Flytrap Today

Dirty Laundry

Bill! The answer to your predicament is at the video store.

Stylish New Yorkers have for years mocked D.C. for its indifference to fashion. This week is our revenge: a city obsessed with a dress. (A fashion question: Why would Monica wear a cocktail dress to work? Is that what was meant when they said she dressed inappropriately? She confused an evening out with a busy day at the office?)

When I turned on the television Sunday morning I saw, in huge white letters on a black background, “The DRESS.” Sadly, it turned out to be a Tylenol ad about a bride and her wedding dress.

Of all the salacious, disgusting, far-fetched notions I have heard about the dress, my Slate colleague Emily Yoffe has the most absurd: the Cinematic Dress. This is a three-stage excuse for Clinton, based on the plot of recent movies.

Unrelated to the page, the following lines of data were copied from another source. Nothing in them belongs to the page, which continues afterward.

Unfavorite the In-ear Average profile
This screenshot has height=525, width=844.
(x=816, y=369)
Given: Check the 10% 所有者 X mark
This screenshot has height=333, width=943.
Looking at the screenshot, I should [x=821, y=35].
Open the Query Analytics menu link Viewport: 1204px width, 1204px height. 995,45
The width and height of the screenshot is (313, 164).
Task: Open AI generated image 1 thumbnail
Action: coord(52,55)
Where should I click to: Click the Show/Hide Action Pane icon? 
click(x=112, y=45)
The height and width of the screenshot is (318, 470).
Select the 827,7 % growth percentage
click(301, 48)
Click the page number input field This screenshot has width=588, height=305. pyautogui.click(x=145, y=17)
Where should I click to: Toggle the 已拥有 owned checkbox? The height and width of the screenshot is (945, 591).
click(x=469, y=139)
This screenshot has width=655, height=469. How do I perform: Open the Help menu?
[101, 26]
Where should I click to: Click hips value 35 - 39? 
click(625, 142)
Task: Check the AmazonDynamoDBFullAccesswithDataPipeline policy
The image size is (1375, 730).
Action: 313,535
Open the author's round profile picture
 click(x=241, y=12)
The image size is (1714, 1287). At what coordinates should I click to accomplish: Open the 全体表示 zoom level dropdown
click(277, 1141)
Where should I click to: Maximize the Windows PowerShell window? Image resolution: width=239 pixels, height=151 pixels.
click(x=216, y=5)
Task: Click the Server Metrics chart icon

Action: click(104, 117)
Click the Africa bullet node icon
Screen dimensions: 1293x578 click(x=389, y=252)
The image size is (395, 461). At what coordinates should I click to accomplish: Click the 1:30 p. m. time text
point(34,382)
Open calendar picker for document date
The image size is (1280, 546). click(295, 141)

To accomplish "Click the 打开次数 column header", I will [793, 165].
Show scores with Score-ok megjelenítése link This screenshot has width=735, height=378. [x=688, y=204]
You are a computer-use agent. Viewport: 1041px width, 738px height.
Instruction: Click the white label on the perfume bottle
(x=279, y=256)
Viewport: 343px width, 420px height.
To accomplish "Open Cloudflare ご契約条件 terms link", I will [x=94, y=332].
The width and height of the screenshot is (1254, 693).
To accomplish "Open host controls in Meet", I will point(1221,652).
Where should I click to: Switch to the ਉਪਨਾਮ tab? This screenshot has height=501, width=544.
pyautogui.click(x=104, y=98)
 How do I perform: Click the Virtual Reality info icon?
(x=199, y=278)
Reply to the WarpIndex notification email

Stage 1: Primary Colors. Clinton denies that the stain is his semen. Then, as the Clintonian character did in Primary Colors, he switches the blood sample. A loyal aide like Bruce Lindsey would take a bullet for him. Surely he would take a pinprick.

Stage 2: If that fails, Presumed Innocent, a movie in which the hero is accused of murder when his wife saves his semen and spreads it on a woman she murders. Clinton might claim that Hillary surreptitiously collected his semen and smeared it on the dress.

When that fails, Stage 3: There’s Something About Mary. This I can’t bear to explain.

A final note. The circumlocution about the semen-stained dress has been incredible. The New York Times has managed to work up the courage to use “semen,” and I heard Newsweek’s Mike Isikoff say the word on television (though not without a noticeable gulp). Most other media have resorted to “DNA-stained” or “stained with genetic material”–phrases that are magnificently vague.